--- START OF PAGE ---

I am not knowledgeable enough to comment on the approach you're trying to take, but there is a crate that I believe solves this problem and has been through extensive review and has no known UB: self_cell. As far as I can tell from looking at issues, warnings, etc, it is the safest of the crates that attempt to solve this.

Thank you for the tip! It looks like this crate only allows dependent to borrow owner with a shared reference, though. Since I have no control over the API, there is no way for me to force safe interior mutability using a RefCell<T> though... Or is there another way to work around that?

Pin for !Unpin types does actually affect this, at least as a temporary workaround until something like UnsafePinned is added to the language. Here's an example of how you can expoit it Rust Playground

Do note though that when something like UnsafePinned will be added this workaround may no longer work.

AFAIK these are all the ways you can do this. Either use indirection (e.g. a Box), use the temporary workaround or wait for UnsafePinned to be stabilized.

FYI self_cell does make an allocation under the hood.

2 Likes

Oh wow, thank you! So... IIUC then, Pin<&mut Self> when Self: !Unpin has some special logic right now to say "&mut Self may not actually be a unique reference"?

EDIT: Is this documented somewhere, by any chance?

Thanks, I should have caught that.

This is mostly documented in this issue Self-referential generators vs `dereferenceable` · Issue #381 · rust-lang/unsafe-code-guidelines · GitHub

Sidenote: despite both PRs linked in the issue specifying this special behaviour is only for !Unpin types, my playground seems to pass Miri even without WriterAndBuffer being !Unpin (though that's still required for soundness, otherwise it could be safely unpinned and everything would break)

--- END OF PAGE ---

Reproduce the Rust forum thread above word for word, from start to finish.

--- START OF MATERIAL PROVIDED ---

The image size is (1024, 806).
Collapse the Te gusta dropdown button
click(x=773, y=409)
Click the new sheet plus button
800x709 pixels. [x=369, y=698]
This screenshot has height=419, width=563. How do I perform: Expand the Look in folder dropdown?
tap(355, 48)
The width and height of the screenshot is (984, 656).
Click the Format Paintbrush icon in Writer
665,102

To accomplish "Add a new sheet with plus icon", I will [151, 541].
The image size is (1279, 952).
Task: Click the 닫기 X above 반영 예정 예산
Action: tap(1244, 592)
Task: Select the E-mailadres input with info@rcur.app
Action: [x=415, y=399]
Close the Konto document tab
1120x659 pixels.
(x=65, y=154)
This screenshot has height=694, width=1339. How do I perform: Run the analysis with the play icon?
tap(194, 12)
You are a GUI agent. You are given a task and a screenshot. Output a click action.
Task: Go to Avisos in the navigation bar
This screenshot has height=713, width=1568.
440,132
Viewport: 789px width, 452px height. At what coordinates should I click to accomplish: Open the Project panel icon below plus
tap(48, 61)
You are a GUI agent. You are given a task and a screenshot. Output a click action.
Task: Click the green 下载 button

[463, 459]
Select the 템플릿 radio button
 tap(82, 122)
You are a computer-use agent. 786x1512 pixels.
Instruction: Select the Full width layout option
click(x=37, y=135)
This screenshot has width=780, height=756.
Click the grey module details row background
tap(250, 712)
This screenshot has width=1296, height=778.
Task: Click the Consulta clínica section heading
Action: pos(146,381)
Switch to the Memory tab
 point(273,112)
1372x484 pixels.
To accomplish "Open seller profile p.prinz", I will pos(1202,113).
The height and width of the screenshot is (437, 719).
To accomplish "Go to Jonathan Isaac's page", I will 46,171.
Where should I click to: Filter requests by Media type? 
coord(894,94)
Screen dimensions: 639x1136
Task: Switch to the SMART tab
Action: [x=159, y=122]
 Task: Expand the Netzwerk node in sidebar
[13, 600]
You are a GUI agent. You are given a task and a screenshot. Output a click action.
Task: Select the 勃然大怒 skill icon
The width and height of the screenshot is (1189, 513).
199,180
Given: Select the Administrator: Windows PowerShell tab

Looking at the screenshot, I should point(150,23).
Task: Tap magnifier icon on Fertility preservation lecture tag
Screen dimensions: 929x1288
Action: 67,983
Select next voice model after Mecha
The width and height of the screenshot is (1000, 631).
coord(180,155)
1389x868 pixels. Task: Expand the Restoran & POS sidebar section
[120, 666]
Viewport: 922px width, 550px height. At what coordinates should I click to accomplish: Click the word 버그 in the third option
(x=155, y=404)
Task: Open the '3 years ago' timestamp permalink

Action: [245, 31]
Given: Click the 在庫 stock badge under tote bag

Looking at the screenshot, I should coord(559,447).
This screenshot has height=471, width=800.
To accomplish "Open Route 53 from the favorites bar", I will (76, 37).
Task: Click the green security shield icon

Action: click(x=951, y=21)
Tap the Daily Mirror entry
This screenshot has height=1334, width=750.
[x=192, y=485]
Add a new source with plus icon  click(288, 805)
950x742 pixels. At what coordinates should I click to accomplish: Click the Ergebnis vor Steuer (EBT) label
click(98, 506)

--- END OF MATERIAL PROVIDED ---

TASK SOLUTION
I am not knowledgeable enough to comment on the approach you're trying to take, but there is a crate that I believe solves this problem and has been through extensive review and has no known UB: self_cell. As far as I can tell from looking at issues, warnings, etc, it is the safest of the crates that attempt to solve this.

Thank you for the tip! It looks like this crate only allows dependent to borrow owner with a shared reference, though. Since I have no control over the API, there is no way for me to force safe interior mutability using a RefCell<T> though... Or is there another way to work around that?

Pin for !Unpin types does actually affect this, at least as a temporary workaround until something like UnsafePinned is added to the language. Here's an example of how you can expoit it Rust Playground

Do note though that when something like UnsafePinned will be added this workaround may no longer work.

AFAIK these are all the ways you can do this. Either use indirection (e.g. a Box), use the temporary workaround or wait for UnsafePinned to be stabilized.

FYI self_cell does make an allocation under the hood.

2 Likes

Oh wow, thank you! So... IIUC then, Pin<&mut Self> when Self: !Unpin has some special logic right now to say "&mut Self may not actually be a unique reference"?

EDIT: Is this documented somewhere, by any chance?

Thanks, I should have caught that.

This is mostly documented in this issue Self-referential generators vs `dereferenceable` · Issue #381 · rust-lang/unsafe-code-guidelines · GitHub

Sidenote: despite both PRs linked in the issue specifying this special behaviour is only for !Unpin types, my playground seems to pass Miri even without WriterAndBuffer being !Unpin (though that's still required for soundness, otherwise it could be safely unpinned and everything would break)